═════ Entries provided

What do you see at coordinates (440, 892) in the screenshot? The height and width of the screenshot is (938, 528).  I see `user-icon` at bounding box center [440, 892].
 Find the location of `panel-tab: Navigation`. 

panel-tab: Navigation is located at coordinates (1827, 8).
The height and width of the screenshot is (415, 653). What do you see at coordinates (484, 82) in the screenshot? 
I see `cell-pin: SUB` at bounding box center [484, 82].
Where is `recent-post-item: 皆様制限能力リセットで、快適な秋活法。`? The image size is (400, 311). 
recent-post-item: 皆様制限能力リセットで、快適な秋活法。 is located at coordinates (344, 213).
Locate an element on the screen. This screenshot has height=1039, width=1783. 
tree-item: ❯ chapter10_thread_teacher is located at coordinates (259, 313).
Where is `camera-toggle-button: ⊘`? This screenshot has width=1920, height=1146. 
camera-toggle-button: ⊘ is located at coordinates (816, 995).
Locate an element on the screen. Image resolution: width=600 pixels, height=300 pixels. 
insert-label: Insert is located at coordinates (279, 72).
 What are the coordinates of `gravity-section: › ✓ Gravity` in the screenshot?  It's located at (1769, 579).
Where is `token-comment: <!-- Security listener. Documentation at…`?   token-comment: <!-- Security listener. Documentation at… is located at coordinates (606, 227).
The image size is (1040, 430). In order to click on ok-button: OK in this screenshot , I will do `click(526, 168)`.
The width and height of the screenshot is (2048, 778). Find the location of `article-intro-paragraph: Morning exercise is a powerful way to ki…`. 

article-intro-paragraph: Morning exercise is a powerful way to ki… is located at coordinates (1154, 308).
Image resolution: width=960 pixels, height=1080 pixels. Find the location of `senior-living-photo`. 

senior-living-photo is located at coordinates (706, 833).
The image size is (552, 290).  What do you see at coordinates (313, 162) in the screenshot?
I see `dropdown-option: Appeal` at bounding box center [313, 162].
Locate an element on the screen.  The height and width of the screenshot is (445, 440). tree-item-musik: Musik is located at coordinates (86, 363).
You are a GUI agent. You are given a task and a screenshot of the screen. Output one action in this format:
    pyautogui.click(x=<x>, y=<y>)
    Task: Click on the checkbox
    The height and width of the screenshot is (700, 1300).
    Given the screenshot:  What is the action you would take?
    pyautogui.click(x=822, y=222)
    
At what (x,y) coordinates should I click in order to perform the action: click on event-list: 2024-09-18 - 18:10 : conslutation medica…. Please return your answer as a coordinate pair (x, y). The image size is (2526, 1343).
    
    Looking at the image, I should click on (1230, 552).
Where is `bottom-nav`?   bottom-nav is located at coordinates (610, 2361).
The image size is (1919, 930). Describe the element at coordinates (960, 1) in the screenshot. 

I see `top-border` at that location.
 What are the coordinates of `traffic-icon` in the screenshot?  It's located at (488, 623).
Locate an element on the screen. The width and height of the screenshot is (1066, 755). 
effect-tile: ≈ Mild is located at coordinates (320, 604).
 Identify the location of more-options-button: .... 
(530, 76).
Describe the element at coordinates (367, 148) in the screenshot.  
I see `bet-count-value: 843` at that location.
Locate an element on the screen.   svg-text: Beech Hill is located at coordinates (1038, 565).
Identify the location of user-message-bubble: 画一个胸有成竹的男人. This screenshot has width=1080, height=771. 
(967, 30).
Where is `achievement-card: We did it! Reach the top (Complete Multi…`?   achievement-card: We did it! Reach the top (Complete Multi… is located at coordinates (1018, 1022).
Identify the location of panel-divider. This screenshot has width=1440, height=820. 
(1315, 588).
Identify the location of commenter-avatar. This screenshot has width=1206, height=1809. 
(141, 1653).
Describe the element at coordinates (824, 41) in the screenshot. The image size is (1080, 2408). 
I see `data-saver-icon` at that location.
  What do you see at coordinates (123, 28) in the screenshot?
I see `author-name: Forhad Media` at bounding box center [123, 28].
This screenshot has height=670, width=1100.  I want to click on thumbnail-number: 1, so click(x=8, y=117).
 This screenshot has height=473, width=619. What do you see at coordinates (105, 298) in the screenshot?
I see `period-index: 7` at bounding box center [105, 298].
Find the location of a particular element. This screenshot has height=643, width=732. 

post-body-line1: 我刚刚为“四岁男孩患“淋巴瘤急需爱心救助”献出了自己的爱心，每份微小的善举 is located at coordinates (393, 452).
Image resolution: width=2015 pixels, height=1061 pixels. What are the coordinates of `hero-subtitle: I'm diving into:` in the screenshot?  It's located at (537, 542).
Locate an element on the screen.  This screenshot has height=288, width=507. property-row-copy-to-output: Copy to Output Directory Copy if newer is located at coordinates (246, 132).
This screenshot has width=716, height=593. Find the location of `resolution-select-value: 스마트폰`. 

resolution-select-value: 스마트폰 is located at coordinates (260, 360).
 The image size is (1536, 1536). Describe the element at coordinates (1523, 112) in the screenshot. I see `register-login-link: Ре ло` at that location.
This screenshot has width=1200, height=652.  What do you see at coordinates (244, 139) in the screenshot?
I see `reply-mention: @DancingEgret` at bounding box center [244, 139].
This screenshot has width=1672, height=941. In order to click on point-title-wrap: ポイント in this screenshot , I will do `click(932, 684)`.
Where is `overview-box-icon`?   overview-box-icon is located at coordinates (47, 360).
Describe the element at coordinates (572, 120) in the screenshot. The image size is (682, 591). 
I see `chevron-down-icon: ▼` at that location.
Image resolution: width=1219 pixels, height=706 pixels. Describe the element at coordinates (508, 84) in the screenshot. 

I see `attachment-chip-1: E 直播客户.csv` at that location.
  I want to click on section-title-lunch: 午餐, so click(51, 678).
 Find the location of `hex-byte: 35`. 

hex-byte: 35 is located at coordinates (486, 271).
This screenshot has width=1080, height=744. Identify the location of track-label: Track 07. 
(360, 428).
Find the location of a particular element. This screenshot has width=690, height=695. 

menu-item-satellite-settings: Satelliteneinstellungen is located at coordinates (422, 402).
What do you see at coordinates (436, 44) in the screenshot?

══════════

• Task requirements: Rewrite all of the material above, changing every "Find the location of" to "Locate" and leaving everything else as it is.

• Exercise output:
What do you see at coordinates (440, 892) in the screenshot? The height and width of the screenshot is (938, 528).  I see `user-icon` at bounding box center [440, 892].
 Locate `panel-tab: Navigation`. 

panel-tab: Navigation is located at coordinates (1827, 8).
The height and width of the screenshot is (415, 653). What do you see at coordinates (484, 82) in the screenshot? 
I see `cell-pin: SUB` at bounding box center [484, 82].
Where is `recent-post-item: 皆様制限能力リセットで、快適な秋活法。`? The image size is (400, 311). 
recent-post-item: 皆様制限能力リセットで、快適な秋活法。 is located at coordinates (344, 213).
Locate an element on the screen. This screenshot has height=1039, width=1783. 
tree-item: ❯ chapter10_thread_teacher is located at coordinates (259, 313).
Where is `camera-toggle-button: ⊘`? This screenshot has width=1920, height=1146. 
camera-toggle-button: ⊘ is located at coordinates (816, 995).
Locate an element on the screen. Image resolution: width=600 pixels, height=300 pixels. 
insert-label: Insert is located at coordinates (279, 72).
 What are the coordinates of `gravity-section: › ✓ Gravity` in the screenshot?  It's located at (1769, 579).
Where is `token-comment: <!-- Security listener. Documentation at…`?   token-comment: <!-- Security listener. Documentation at… is located at coordinates (606, 227).
The image size is (1040, 430). In order to click on ok-button: OK in this screenshot , I will do `click(526, 168)`.
The width and height of the screenshot is (2048, 778). Locate `article-intro-paragraph: Morning exercise is a powerful way to ki…`. 

article-intro-paragraph: Morning exercise is a powerful way to ki… is located at coordinates (1154, 308).
Image resolution: width=960 pixels, height=1080 pixels. Locate `senior-living-photo`. 

senior-living-photo is located at coordinates (706, 833).
The image size is (552, 290).  What do you see at coordinates (313, 162) in the screenshot?
I see `dropdown-option: Appeal` at bounding box center [313, 162].
Locate an element on the screen.  The height and width of the screenshot is (445, 440). tree-item-musik: Musik is located at coordinates (86, 363).
You are a GUI agent. You are given a task and a screenshot of the screen. Output one action in this format:
    pyautogui.click(x=<x>, y=<y>)
    Task: Click on the checkbox
    The height and width of the screenshot is (700, 1300).
    Given the screenshot:  What is the action you would take?
    pyautogui.click(x=822, y=222)
    
At what (x,y) coordinates should I click in order to perform the action: click on event-list: 2024-09-18 - 18:10 : conslutation medica…. Please return your answer as a coordinate pair (x, y). The image size is (2526, 1343).
    
    Looking at the image, I should click on (1230, 552).
Where is `bottom-nav`?   bottom-nav is located at coordinates (610, 2361).
The image size is (1919, 930). Describe the element at coordinates (960, 1) in the screenshot. 

I see `top-border` at that location.
 What are the coordinates of `traffic-icon` in the screenshot?  It's located at (488, 623).
Locate an element on the screen. The width and height of the screenshot is (1066, 755). 
effect-tile: ≈ Mild is located at coordinates (320, 604).
 Identify the location of more-options-button: .... 
(530, 76).
Describe the element at coordinates (367, 148) in the screenshot.  
I see `bet-count-value: 843` at that location.
Locate an element on the screen.   svg-text: Beech Hill is located at coordinates (1038, 565).
Identify the location of user-message-bubble: 画一个胸有成竹的男人. This screenshot has width=1080, height=771. 
(967, 30).
Where is `achievement-card: We did it! Reach the top (Complete Multi…`?   achievement-card: We did it! Reach the top (Complete Multi… is located at coordinates (1018, 1022).
Identify the location of panel-divider. This screenshot has width=1440, height=820. 
(1315, 588).
Identify the location of commenter-avatar. This screenshot has width=1206, height=1809. 
(141, 1653).
Describe the element at coordinates (824, 41) in the screenshot. The image size is (1080, 2408). 
I see `data-saver-icon` at that location.
  What do you see at coordinates (123, 28) in the screenshot?
I see `author-name: Forhad Media` at bounding box center [123, 28].
This screenshot has height=670, width=1100.  I want to click on thumbnail-number: 1, so click(x=8, y=117).
 This screenshot has height=473, width=619. What do you see at coordinates (105, 298) in the screenshot?
I see `period-index: 7` at bounding box center [105, 298].
Locate a particular element. This screenshot has height=643, width=732. 

post-body-line1: 我刚刚为“四岁男孩患“淋巴瘤急需爱心救助”献出了自己的爱心，每份微小的善举 is located at coordinates (393, 452).
Image resolution: width=2015 pixels, height=1061 pixels. What are the coordinates of `hero-subtitle: I'm diving into:` in the screenshot?  It's located at (537, 542).
Locate an element on the screen.  This screenshot has height=288, width=507. property-row-copy-to-output: Copy to Output Directory Copy if newer is located at coordinates (246, 132).
This screenshot has width=716, height=593. Locate `resolution-select-value: 스마트폰`. 

resolution-select-value: 스마트폰 is located at coordinates (260, 360).
 The image size is (1536, 1536). Describe the element at coordinates (1523, 112) in the screenshot. I see `register-login-link: Ре ло` at that location.
This screenshot has width=1200, height=652.  What do you see at coordinates (244, 139) in the screenshot?
I see `reply-mention: @DancingEgret` at bounding box center [244, 139].
This screenshot has width=1672, height=941. In order to click on point-title-wrap: ポイント in this screenshot , I will do `click(932, 684)`.
Where is `overview-box-icon`?   overview-box-icon is located at coordinates (47, 360).
Describe the element at coordinates (572, 120) in the screenshot. The image size is (682, 591). 
I see `chevron-down-icon: ▼` at that location.
Image resolution: width=1219 pixels, height=706 pixels. Describe the element at coordinates (508, 84) in the screenshot. 

I see `attachment-chip-1: E 直播客户.csv` at that location.
  I want to click on section-title-lunch: 午餐, so click(51, 678).
 Locate `hex-byte: 35`. 

hex-byte: 35 is located at coordinates (486, 271).
This screenshot has width=1080, height=744. Identify the location of track-label: Track 07. 
(360, 428).
Locate a particular element. This screenshot has width=690, height=695. 

menu-item-satellite-settings: Satelliteneinstellungen is located at coordinates (422, 402).
What do you see at coordinates (436, 44) in the screenshot?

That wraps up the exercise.